- **Page text**:
┌──
Friday, April 28, 2006

An Open Letter to Families who have School Children with Developmental

Beyond this date, April 25, 2006, please widely distribute to families that have children of any age with developmental disabilities in Georgia’s public schools. This memo should be given to parents. It contains important information for families to think about and to begin planning for when their son or daughter becomes an adult.

Significant and rather magnificent changes are coming that will have great impact on people with developmental disabilities. The State Office of Developmental Disabilities is writing new Medicaid Waivers that will give each person an individual budget of financial resources based on his or her exact needs. These resources must only be used to purchase services or supports of significant benefit. But let me back up a bit, introduce myself, and the reason I am writing this letter to you. I would like to explain what a Medicaid Waiver is and why it is important to you.
└──
- **Extracted information**:
┌──
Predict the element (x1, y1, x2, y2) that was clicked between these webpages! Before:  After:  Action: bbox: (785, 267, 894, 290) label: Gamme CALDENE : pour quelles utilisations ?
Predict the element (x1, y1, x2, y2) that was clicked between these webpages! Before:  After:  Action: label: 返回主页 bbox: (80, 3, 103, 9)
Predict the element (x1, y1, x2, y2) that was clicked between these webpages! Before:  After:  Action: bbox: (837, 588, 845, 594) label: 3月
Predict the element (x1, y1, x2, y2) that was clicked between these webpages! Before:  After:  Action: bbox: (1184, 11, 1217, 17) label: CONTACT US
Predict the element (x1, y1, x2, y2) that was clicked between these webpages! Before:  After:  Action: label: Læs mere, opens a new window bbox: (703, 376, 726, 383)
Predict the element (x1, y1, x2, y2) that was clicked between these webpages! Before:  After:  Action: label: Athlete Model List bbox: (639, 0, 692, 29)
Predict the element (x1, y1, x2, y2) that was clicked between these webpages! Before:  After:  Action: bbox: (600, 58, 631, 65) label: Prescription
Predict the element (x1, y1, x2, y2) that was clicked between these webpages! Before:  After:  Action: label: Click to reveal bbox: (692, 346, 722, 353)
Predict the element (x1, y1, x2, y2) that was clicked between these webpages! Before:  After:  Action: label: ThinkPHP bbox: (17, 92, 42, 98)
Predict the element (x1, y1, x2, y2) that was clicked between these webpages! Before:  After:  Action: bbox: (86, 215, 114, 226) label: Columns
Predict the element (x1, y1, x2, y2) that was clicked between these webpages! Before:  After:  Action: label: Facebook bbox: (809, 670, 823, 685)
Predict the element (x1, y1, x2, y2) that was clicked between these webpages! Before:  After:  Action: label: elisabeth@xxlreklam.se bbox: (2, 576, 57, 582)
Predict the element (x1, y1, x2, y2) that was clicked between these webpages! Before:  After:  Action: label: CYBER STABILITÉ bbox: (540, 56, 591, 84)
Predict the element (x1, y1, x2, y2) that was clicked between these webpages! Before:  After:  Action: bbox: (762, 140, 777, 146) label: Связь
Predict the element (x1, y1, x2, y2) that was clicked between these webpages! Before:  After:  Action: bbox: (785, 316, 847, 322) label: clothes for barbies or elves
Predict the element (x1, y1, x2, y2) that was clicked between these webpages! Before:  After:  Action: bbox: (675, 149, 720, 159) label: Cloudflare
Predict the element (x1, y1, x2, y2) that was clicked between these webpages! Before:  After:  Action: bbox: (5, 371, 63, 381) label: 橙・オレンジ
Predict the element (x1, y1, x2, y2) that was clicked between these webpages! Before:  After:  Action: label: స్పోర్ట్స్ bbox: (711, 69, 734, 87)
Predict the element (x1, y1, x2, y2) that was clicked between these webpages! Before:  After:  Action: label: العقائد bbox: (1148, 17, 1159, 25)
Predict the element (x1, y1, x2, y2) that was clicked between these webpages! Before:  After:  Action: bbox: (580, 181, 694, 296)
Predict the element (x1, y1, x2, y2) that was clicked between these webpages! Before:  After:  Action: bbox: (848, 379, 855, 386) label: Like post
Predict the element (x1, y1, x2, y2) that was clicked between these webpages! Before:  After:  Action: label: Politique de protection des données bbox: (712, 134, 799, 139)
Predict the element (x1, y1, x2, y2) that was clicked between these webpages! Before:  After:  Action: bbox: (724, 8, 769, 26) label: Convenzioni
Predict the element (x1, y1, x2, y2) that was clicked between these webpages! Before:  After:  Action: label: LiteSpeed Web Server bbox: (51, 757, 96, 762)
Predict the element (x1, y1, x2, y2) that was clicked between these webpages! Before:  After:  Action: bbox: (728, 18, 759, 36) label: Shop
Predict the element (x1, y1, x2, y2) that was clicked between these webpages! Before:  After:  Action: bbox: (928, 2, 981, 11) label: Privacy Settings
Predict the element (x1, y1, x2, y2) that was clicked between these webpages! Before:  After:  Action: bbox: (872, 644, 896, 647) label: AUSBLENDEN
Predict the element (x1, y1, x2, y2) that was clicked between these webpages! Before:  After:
└──
- **Prompt 1**: Translate this sentence from the open letter into Spanish: "This memo should be given to parents."
- **Prompt 2**:
Based on the open letter, say whether each statement agrees with it. Answer yes or no, and quote the words that decide it.
(a) The State Office of Developmental Disabilities is writing new Medicaid Waivers.
(b) Every person will receive the same individual budget.
(c) The resources may be spent on anything a family chooses.
- **Prompt 3**: Continue the open letter about the new Medicaid Waivers, beginning right after its final sentence.

- **Written answer 1**: Este memorando debe entregarse a los padres.

- **Written answer 2**:
(a) Yes: "The State Office of Developmental Disabilities is writing new Medicaid Waivers"
(b) No: "based on his or her exact needs"
(c) No: "These resources must only be used to purchase services or supports of significant benefit."

- **Written answer 3**:
I am Steve Hall and I am the Georgia State Director of the Office of Developmental Disabilities. I lead a team of folks that are dedicated to the health, safety, well-being, and the realization of a meaningful life for everyone in Georgia that has developmental disabilities. Over the past several months we spoke at dozens of public forums and conferences statewide about the coming new Medicaid Waivers for Developmental Disabilities. At those meetings, time and time again, families of children who currently attend public school in Georgia would come to me and say, “Steve, this is so important. Few families are even aware of what you are talking about.” Sometimes special education teachers said the same thing. Medicaid Waivers are how States “waive” or change the federal Medicaid rules in a manner to better serve their citizens with developmental disabilities. Before there were Medicaid Waivers, most of these federal Medicaid funds were used by each state to run their government institutions. A more proper name for the Medicaid Waivers is Home and Community Based Services (HCBS) Waivers.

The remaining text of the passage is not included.